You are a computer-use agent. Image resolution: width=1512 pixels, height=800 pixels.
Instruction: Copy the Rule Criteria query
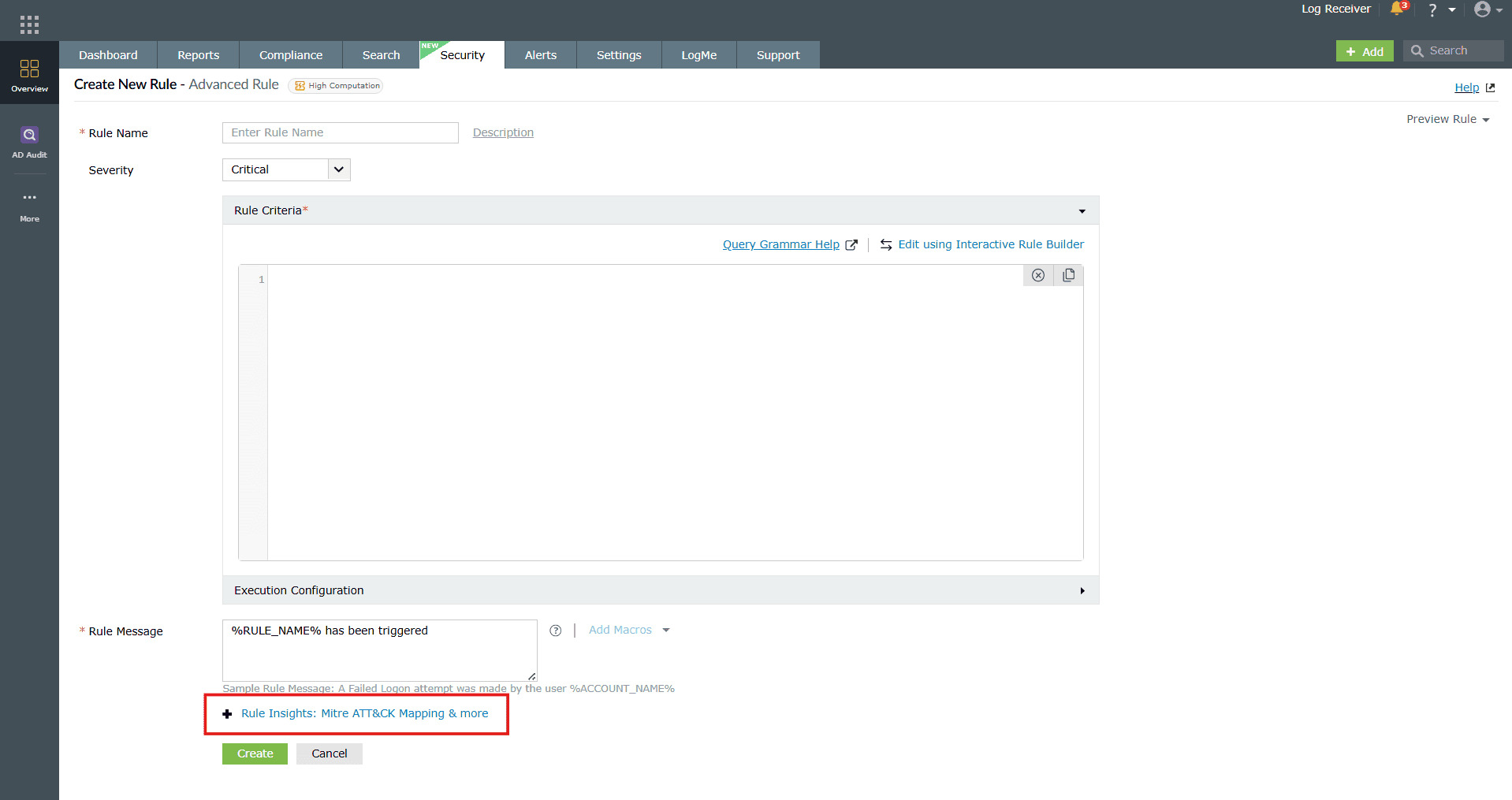(1069, 275)
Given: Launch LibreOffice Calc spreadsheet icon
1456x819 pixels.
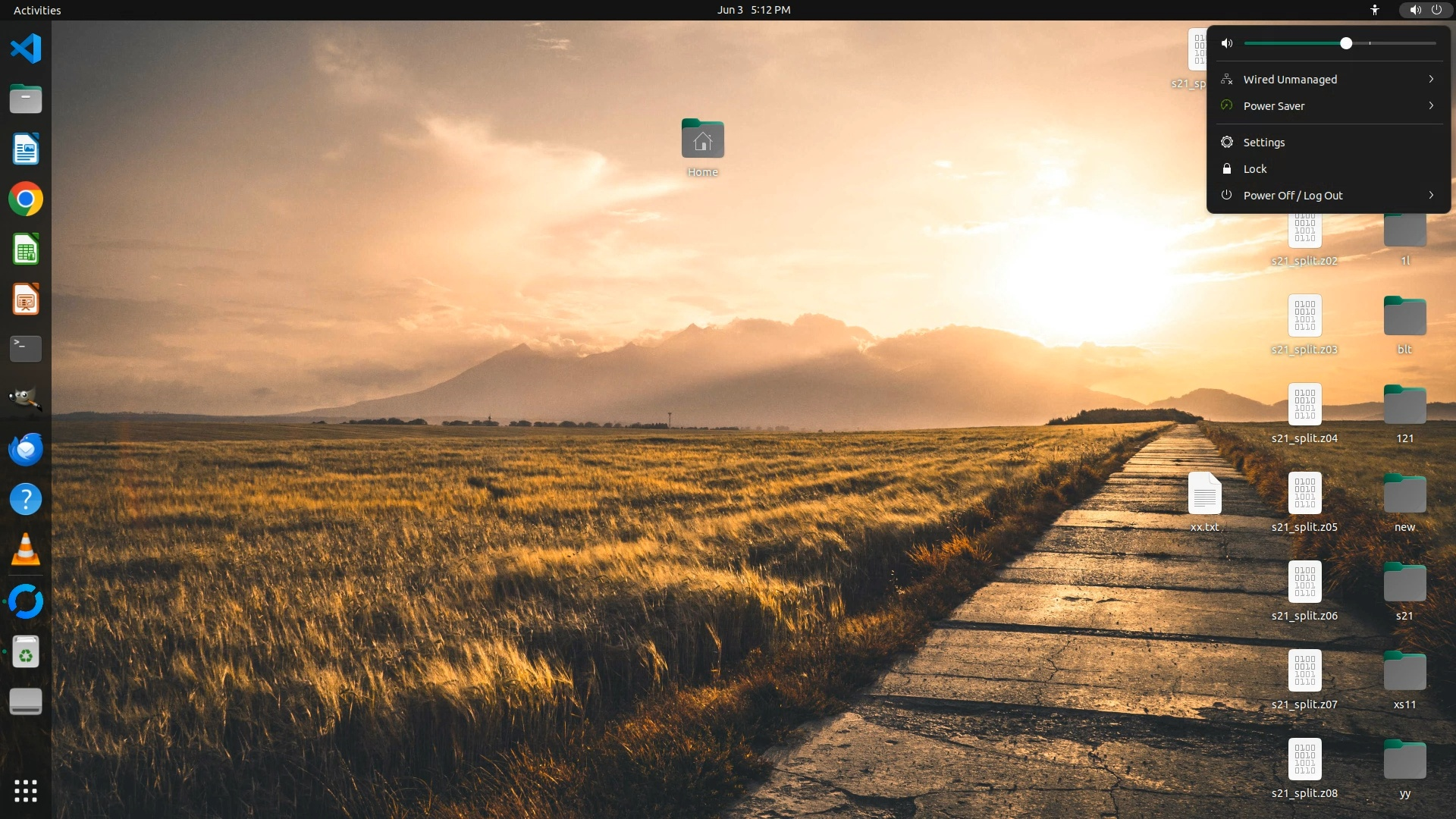Looking at the screenshot, I should pyautogui.click(x=26, y=249).
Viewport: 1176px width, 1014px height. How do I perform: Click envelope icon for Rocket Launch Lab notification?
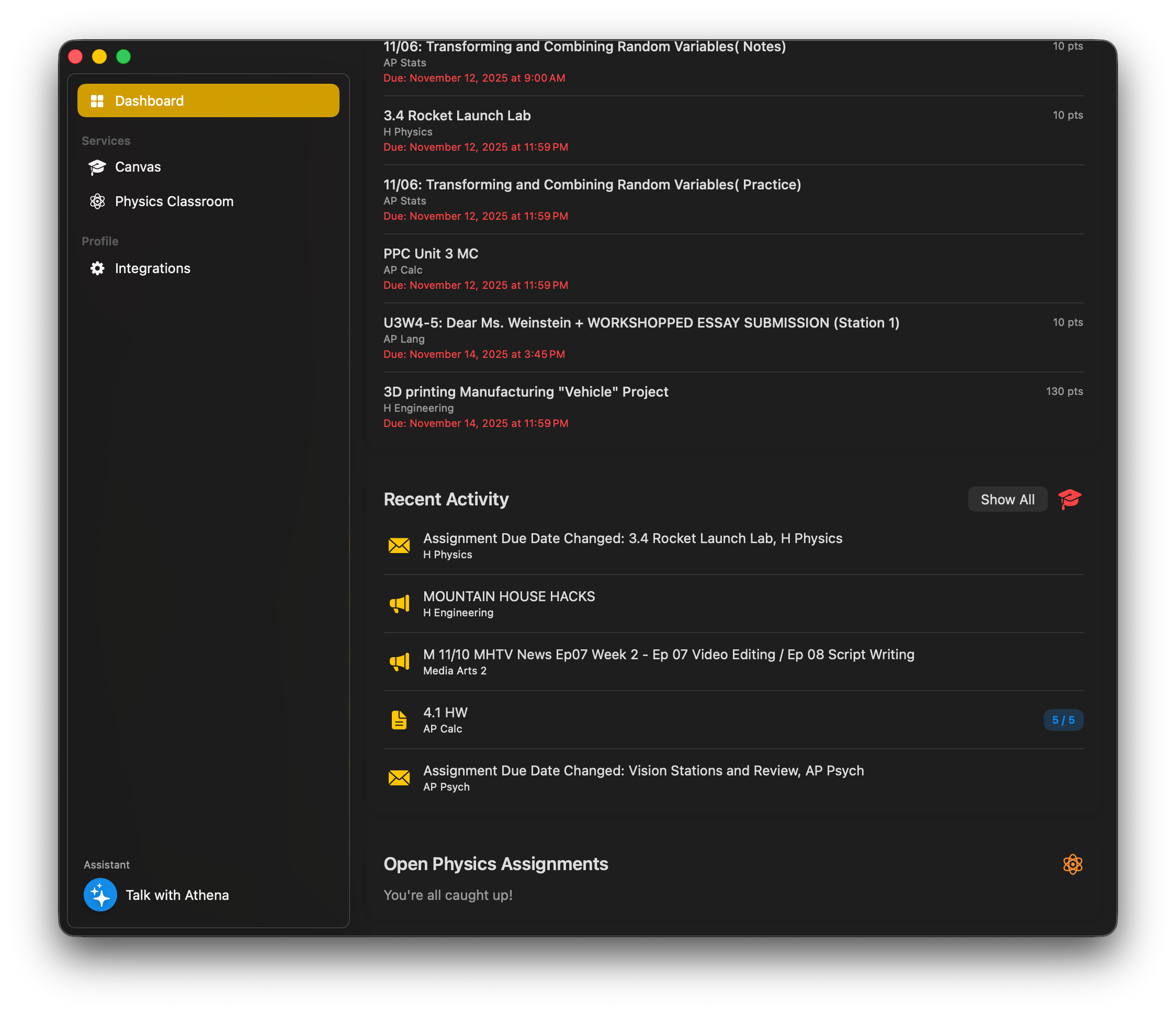399,546
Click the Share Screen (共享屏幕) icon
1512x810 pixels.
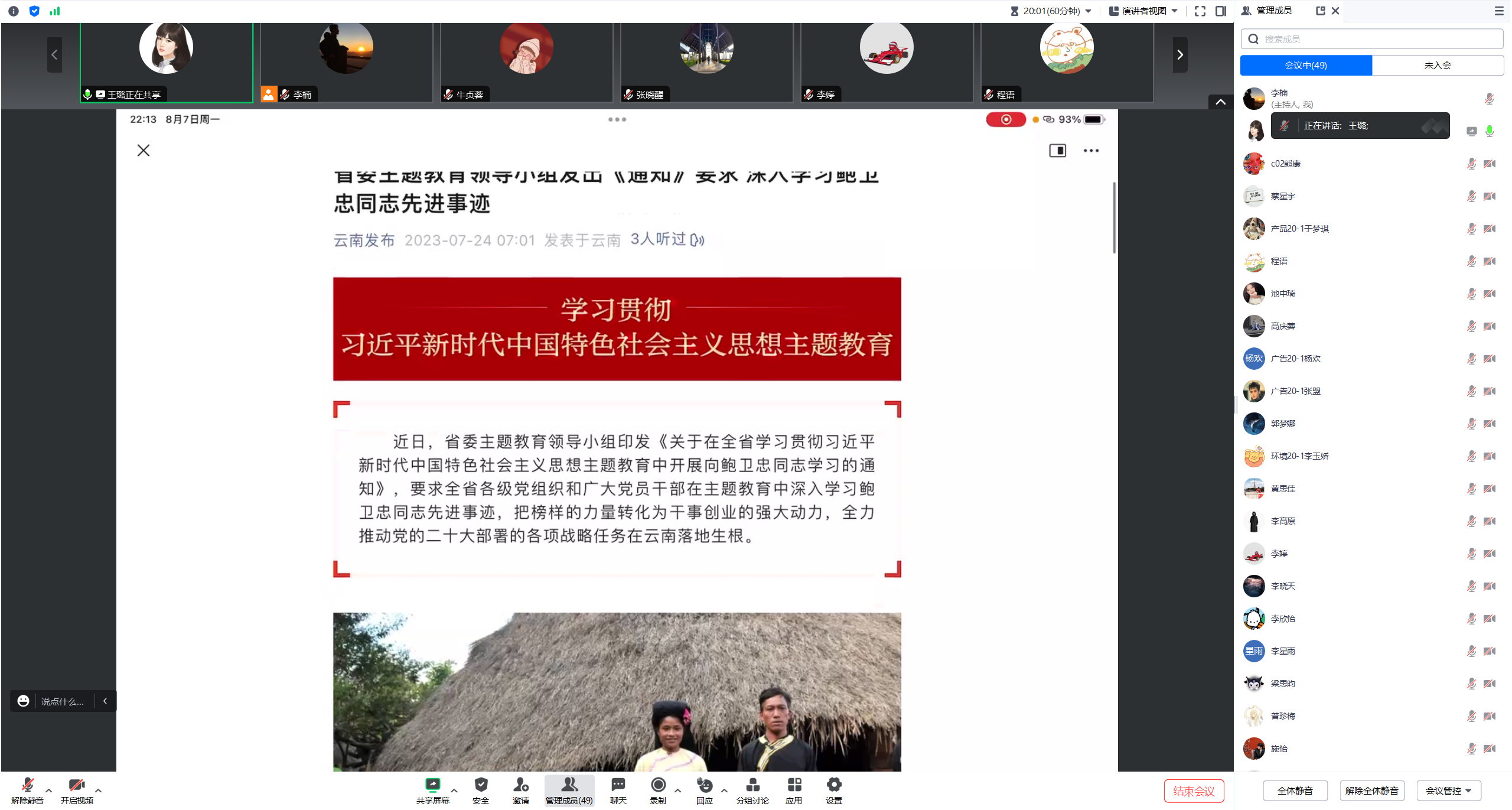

━━━━━━

WHAT TO PRODUCE >> The line containing "Click the Share Screen (共享屏幕) icon" and every line after it, through the end of the data, are to be output exactly. Omit the pictures.

RESULT OF THE TASK >>
Click the Share Screen (共享屏幕) icon
1512x810 pixels.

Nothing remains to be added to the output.